自身の集大成的な内容を手癖で作ってるもんだから、監督の悪癖が山盛り。もともと山田尚子作品をお好きな人にはよろしいんでしょうな。 (★2)


山田監督がやったテレビシリーズ「平家物語」(2021)はあらゆる意味でクソほどつまんねえ愚作と思った。あのねえ、オープニング映像のタイトル出るとこで、画面右上にフィルムのパンチ穴が出るんですよ。これに当時のオレは、自分でもどうかと思うくらい怒り狂った。それはフィルム映写時に巻の替わり目のロールチェンジに必要な穴であり、デジタル制作のアニメには不要なものだ。それをわざわざこれ見よがしに入れる。ハンチクなマネしやがって、昔の新日道場だったら山本小鉄にボコボコにされてますよ。とんだ一杯食わせもののフェイク野郎だぜ。


今作にフィルム穴はなかったが(あったけど見逃したのかも)、フィルム「風」を装う画面処理は頻発する。フィルムが感光したように画面が明るくなる白飛びなんか、ゲップが出るくらい何回も何回も見せられる。わざとらしいピンボケもやる。こういうのを見るに、山田監督は自分がメシ食ってるデジタル制作という様式をまったく愛してないのだろうなと思う。しかしねえ、そんなにフィルムが好きなんだったらセルに色塗って撮影台で撮影(アナログ制作)すりゃあいいんだよ。それで時々ボケたり現像失敗したりすればええじゃないの、それがお望みなんだろ。でもやらない、大変だから。だからお前はハンチクなんだってんだよ。


悪癖はまだある。「文字」への依存だ。山田監督、画面に字を出すんだよ。それもここぞって感じで字を出す。クッソダセエ。映像の監督として恥ずかしくないのだろうか。「響け!ユーフォニアム」の1期だか2期だか忘れたけどエンディングが山田監督担当でね。キャラが「高揚感」とか文字書いた紙を持ってんの。ダ、ダサすぎる。ダサすぎてテレビの前でウンコ漏れそうになったわ。今作ではエンドロール後エピローグ後のラストカットがまったくどうでもいい必要なさそうな字で、おおおおいお前まだそれやんのかと呆れ返ってイスから転げ落ちそうになった。

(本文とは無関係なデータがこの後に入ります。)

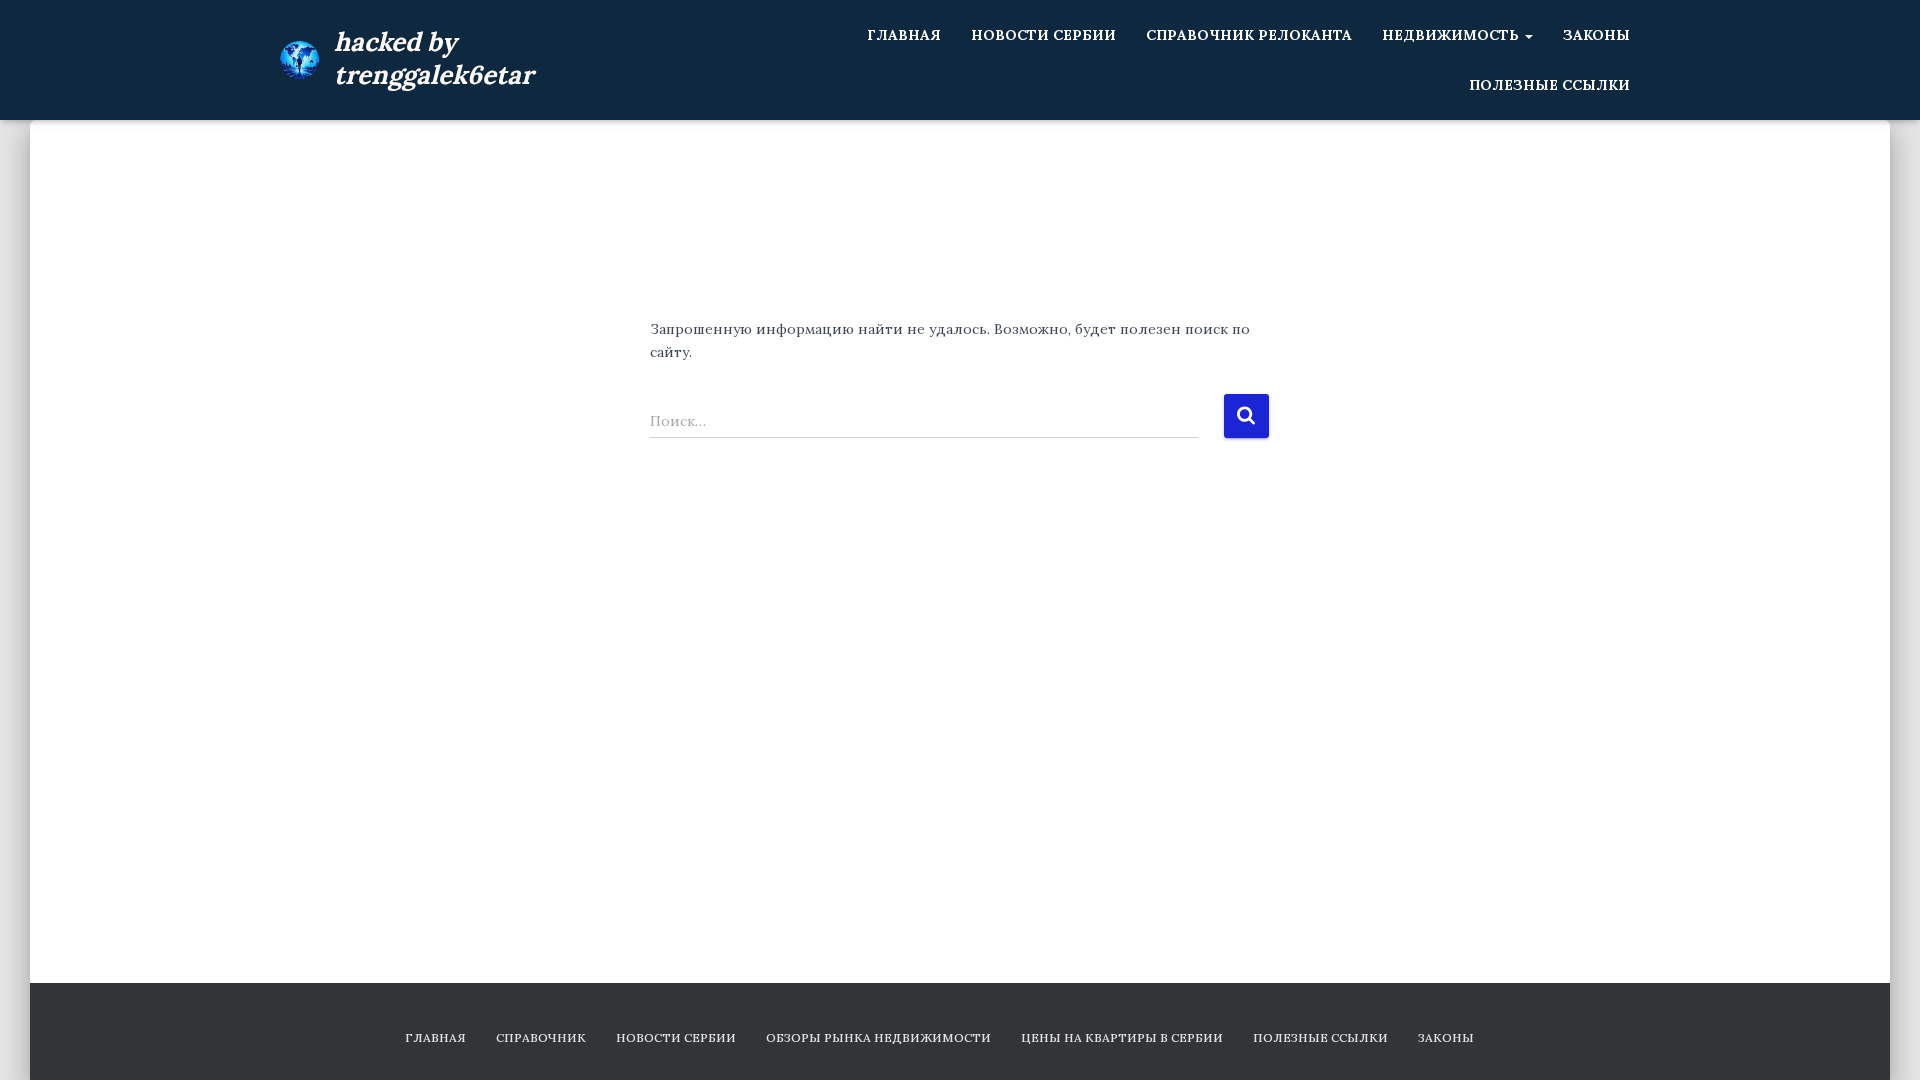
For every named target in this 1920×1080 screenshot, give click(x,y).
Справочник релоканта (1249, 35)
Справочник (541, 1037)
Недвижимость (1452, 35)
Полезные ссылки (1549, 85)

もうひとつ悪癖あった、しょうもないメンターキャラ。「たまこまーけっと」で利いたふうな口をきく喫茶店の気持ち悪いオヤジ。今作では若いシスター(学校のシスターってなんだ?先生とは違うのか)。奥のないペラいキャラである。けいおんの先生かな。必要ない。ババアでええやろ。


お話はですね、特に何も感想ないです。ミッションスクールがアルジェント映画のロケーションみたいだなと思いました。あの古本屋は何なのか、なんで未成年の黒髪少女が遊び半分で店員ごっこやってんのか説明があるかと思ったらまったくなかった。ご都合がよろしいことですな。

まあ山田監督もイバラの道なんだよな、それは知ってます。堀口悠紀子に去られ、京都アニメーションのあの事件があって、西屋太志を失った。続けてるだけで大したもんだと思ってます。マー映画の感想とは関係ねえけどな。